The first decimal coinage of Canada was produced in 1858 and 1859. The “Province of Canada “ under Francis Hicks, took on the job of creating a decimal coinage for British North America. After acts were passed in 1851 and 1853 to stipulate that all accounts were to be kept in Dollars and Cents, and since no such coins were issued, it became necessary to provide said coinage. In 1857 an act was passed for a decimal currency system to begin in 1858.
Canada produced a one Cent, a silver 5 Cent, 10 Cent and 20 Cent coins featuring a young bust of Queen Victoria designed by L.C. Wyon of the Royal Mint. The choice of a 20 cent coin was to be a bridge between the two currencies.

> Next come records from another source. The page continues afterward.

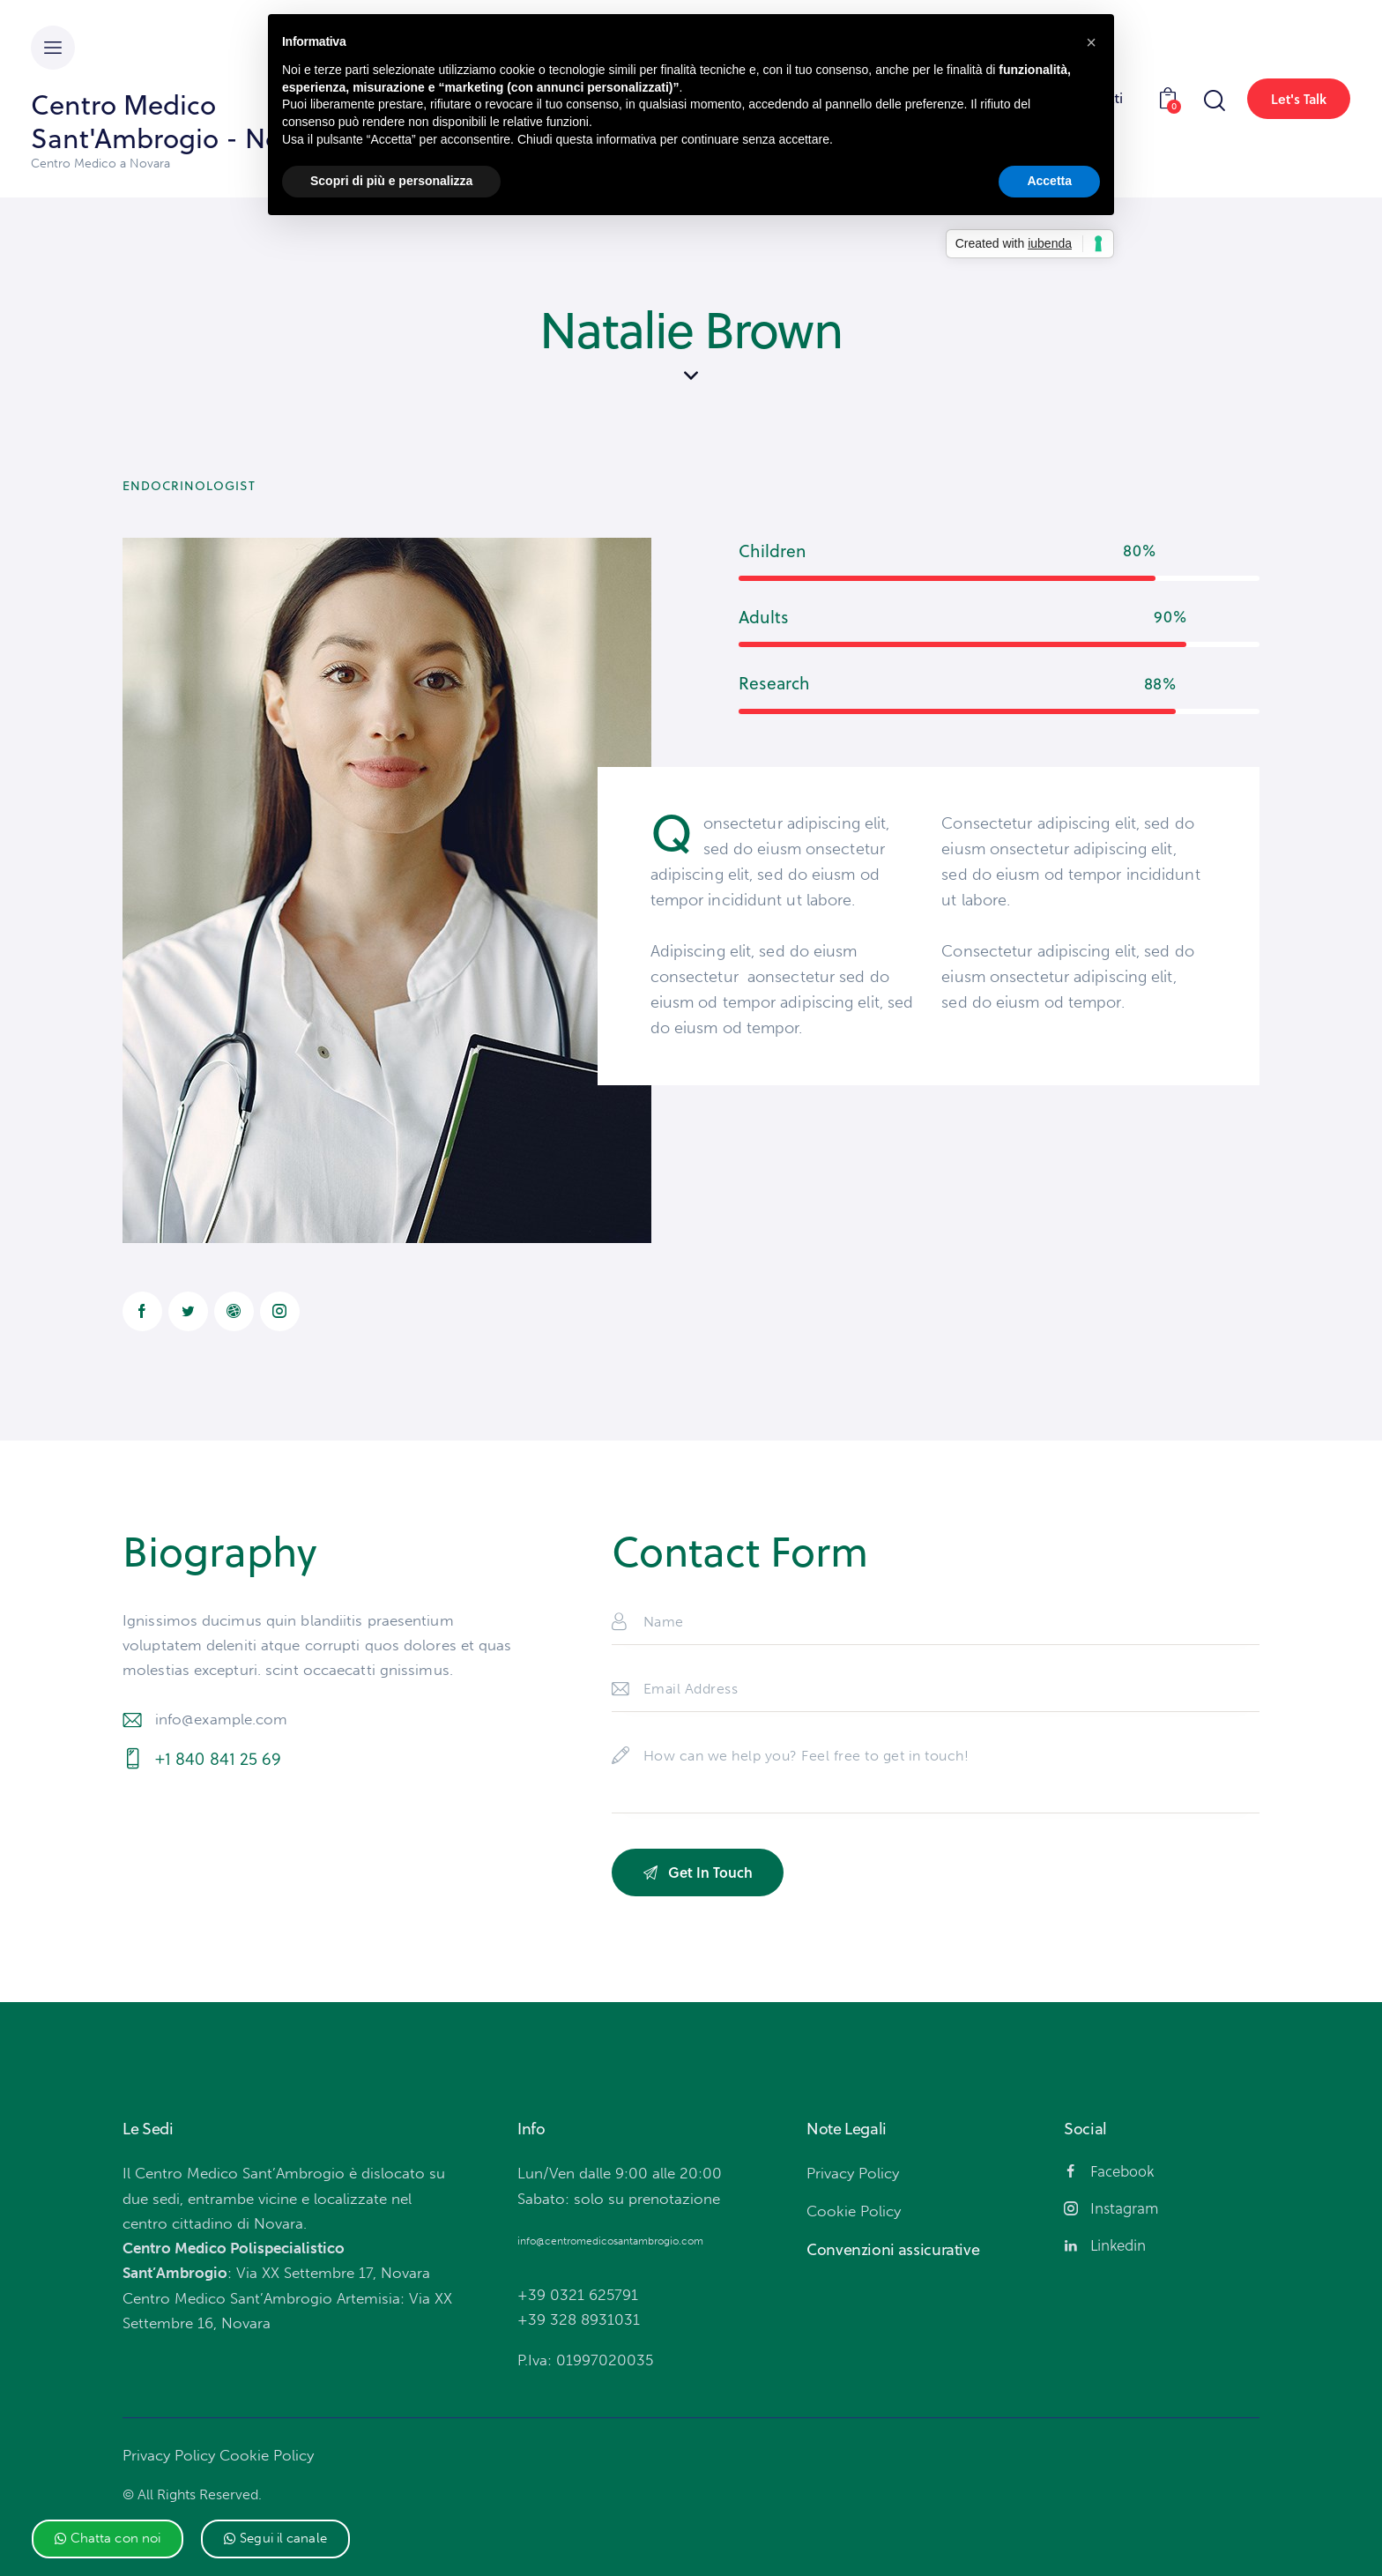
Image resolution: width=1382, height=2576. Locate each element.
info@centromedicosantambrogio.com (610, 2241)
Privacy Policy (169, 2455)
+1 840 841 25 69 (218, 1758)
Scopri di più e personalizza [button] (391, 181)
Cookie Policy (266, 2455)
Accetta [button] (1049, 181)
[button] (108, 2539)
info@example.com (221, 1719)
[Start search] (1213, 100)
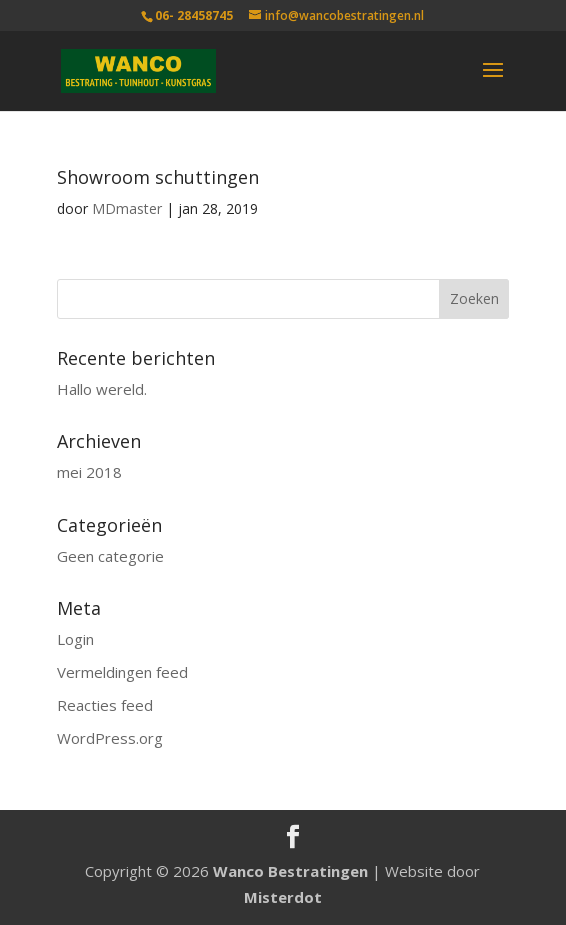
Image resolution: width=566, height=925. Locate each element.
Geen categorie (110, 556)
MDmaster (127, 208)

The 20 cent was equal to the Halifax shilling of the time. This proved to be confusing as the size and weight differed from the British shilling and the US quarter dollar.
After Confederation, Canada replaced the 20 cent coin with a 25 cent piece, beginning in 1870 and continues it into modern times.
Thus, the 20 cent piece has become an iconic Canadian coin, produced in only one year and, much sought after to this day.
The example shown here (photo courtesy of Jacob Lipson Rare Coins) is a Very Fine (VF) example and is worth about $200. A top quality example in choice Uncirculated condition could bring $10,000!
Happy hunting and stay warm and safe!